When Chinese Premier Li Keqiang visited Japan earlier this month, he and Prime Minister Shinzo Abe hailed it as a new era of friendship.
Mr Abe told reporters: “There is nearly nothing left that is impossible if Japan and China can hold hands together. I'm confident that we can make greater contributions to resolve various regional and global issues.
It’s a far cry from the situation six years ago, when frictions spiked over ownership of the Senkaku – or Diaoyu Islands.
In China, thousands took to the streets in various cities, dragging the Japanese flag on the ground and overturning Japanese-imported cars. The incident was followed by years of anti-Japanese propaganda on television and at the cinema. Japanese foreign-policy scholars say more than 200 anti-Japanese films were made in 2013 alone.
Now Michael Kovrig, senior adviser for northeast Asia for the International Crisis Group, says the two countries are banding together thanks to developments on the Korean Peninsula.
“They view both Kim Jong-Un and Donald Trump as rather erratic players," he told SBS News.
"Both China and Japan are anxious, and they’re both hedging, looking to improve at least the bilateral relationship so that they don’t have any flare-ups, for example in the East China Sea, and so they can deepen their economic relationship.

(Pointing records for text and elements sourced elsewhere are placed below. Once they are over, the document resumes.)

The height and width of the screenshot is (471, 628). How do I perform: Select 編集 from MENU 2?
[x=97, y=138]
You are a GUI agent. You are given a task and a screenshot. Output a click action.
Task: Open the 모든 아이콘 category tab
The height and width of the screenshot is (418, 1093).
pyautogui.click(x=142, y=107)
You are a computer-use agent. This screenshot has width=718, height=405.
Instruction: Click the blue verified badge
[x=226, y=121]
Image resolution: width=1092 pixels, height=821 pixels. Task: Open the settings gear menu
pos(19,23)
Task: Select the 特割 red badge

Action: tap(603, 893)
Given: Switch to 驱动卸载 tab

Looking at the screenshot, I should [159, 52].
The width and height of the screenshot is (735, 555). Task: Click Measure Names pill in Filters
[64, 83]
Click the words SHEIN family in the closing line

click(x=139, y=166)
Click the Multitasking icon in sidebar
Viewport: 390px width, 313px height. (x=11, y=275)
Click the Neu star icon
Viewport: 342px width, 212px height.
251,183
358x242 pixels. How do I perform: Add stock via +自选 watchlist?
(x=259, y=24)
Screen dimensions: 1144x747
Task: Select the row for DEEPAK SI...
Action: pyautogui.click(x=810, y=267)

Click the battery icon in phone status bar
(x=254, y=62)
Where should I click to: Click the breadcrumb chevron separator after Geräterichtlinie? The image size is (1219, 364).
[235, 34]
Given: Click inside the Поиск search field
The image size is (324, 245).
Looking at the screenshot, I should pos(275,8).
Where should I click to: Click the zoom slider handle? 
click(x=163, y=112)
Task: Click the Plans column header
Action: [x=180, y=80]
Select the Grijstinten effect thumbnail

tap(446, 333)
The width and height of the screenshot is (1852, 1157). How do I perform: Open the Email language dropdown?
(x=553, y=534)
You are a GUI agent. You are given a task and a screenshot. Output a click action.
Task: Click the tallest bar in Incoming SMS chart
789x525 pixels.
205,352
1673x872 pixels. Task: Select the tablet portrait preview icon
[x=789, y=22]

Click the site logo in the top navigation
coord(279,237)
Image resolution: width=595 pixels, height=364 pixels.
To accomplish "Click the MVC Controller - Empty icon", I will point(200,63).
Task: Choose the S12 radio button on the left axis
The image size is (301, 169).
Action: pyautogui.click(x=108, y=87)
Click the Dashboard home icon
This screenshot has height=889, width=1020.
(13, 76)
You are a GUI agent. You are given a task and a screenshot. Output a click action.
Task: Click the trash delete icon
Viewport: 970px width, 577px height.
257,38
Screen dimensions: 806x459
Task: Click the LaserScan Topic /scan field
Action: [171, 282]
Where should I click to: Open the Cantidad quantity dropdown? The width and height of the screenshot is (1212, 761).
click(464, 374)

Mr Kovrig says both countries are also strengthening economic relations in reaction to US President Trump’s trade policies. According to Chinese figures, trade between China and Japan increased to $400 billion (AUD) last year, breaking a six-year downward trend.
“It’s easy to dismiss a lot of this as good vibes but particularly in an Asian culture, it’s not so much about what the leaders agree on concretely, as the signal that goes down through the system and to the public, that ‘hey, relations are ok with Japan now and they’re getting better. Go do business with Japan'.”
It’s a message welcomed by Tenma Shibuya, founder of Beijing’s Japanese cultural centre. Based in China for 12 years, Mr Shibuya considers the recent closeness “revolutionary.”
“The relationship between China and Japan is sometimes sensitive and sometimes good. And recently, very recently, Sino-Japan relationship has become intimate and this is a very good thing for us. This “new era” is very welcome because government policies have a big impact on civilian activities,” Mr Shibuya says.
When tensions between the two countries were high, promoting activities at his cultural centre was restricted. Now business can flourish.
“I’ve been here for a long time and witnessed the changes in different periods. For me this change is huge,” continues Mr Shibuya.
A military hotline recently set-up to avoid confrontations at sea is seen as the biggest gesture of goodwill between Beijing and Tokyo yet. Still, China’s maritime ambitions could pose a problem in future.
Yang Bojiang, a researcher of China-Japan relations at China’s Academy of Social Sciences, says he hopes Tokyo will continue to recognise Beijing’s intentions of a “peaceful regional rise.”
“China doesn’t have a history of colonisation, but other countries think according to their experience and assume a powerful country will seek hegemony, and thus don’t believe us," Mr Yang says.
Student Muira Ke says differences remain but is hopeful the two can put their rivalry behind them.
"Before, things between South Korea and North Korea was bad, and it suddenly improved. With China and Japan there’s still a part that’s negative, so I hope the Sino-Japanese relationship can also gradually improve.”
The Chinese Premier’s rare visit to Japan prepares the way for reciprocal visits to each other’s country by President Xi and Prime Minister Abe in coming months.